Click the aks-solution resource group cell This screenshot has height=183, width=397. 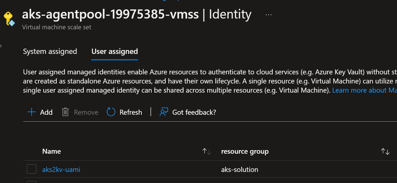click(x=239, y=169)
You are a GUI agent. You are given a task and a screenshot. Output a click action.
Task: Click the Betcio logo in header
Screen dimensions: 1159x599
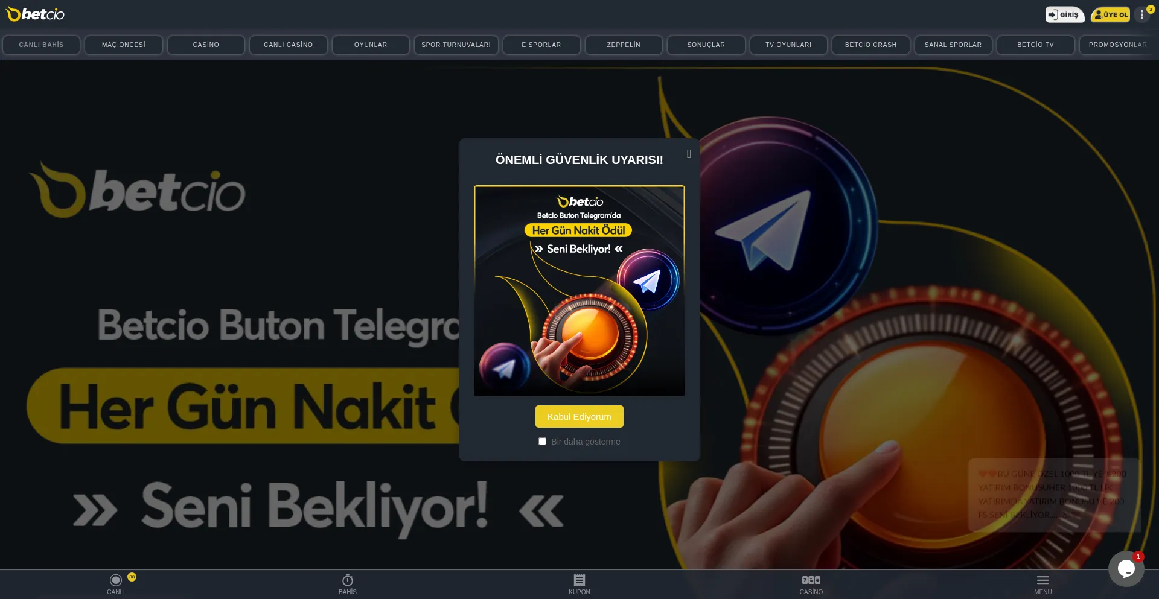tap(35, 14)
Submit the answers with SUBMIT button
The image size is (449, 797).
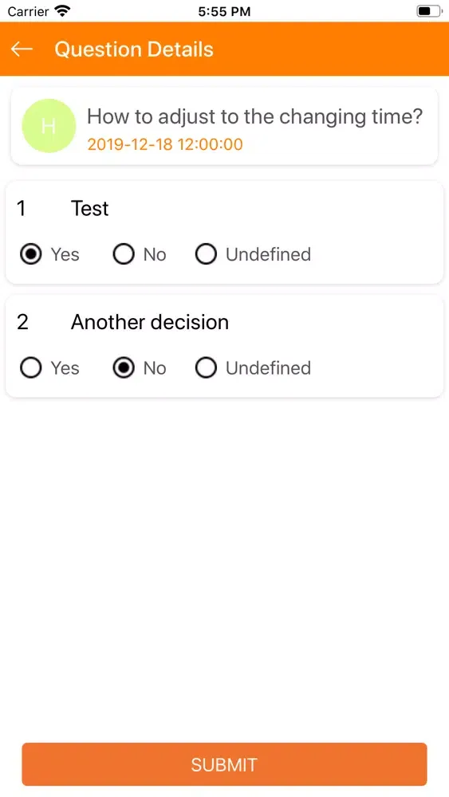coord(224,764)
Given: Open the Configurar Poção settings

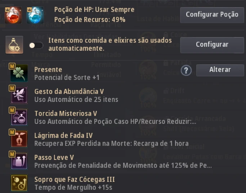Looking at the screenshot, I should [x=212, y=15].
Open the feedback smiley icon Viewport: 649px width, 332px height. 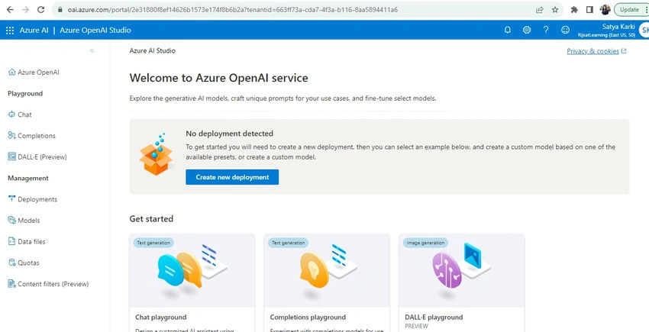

TASK PROMPT :: Print the material's lines word for word, starting with the line that contains "Submit the answers with SUBMIT button" and continuing through the end of the material. Leave the pictures out of your answer.

COMPLETED EXERCISE ::
Submit the answers with SUBMIT button
The image size is (449, 797).
coord(224,764)
Given: Open the Configurar Poção settings

Looking at the screenshot, I should [x=212, y=15].
Open the feedback smiley icon Viewport: 649px width, 332px height. 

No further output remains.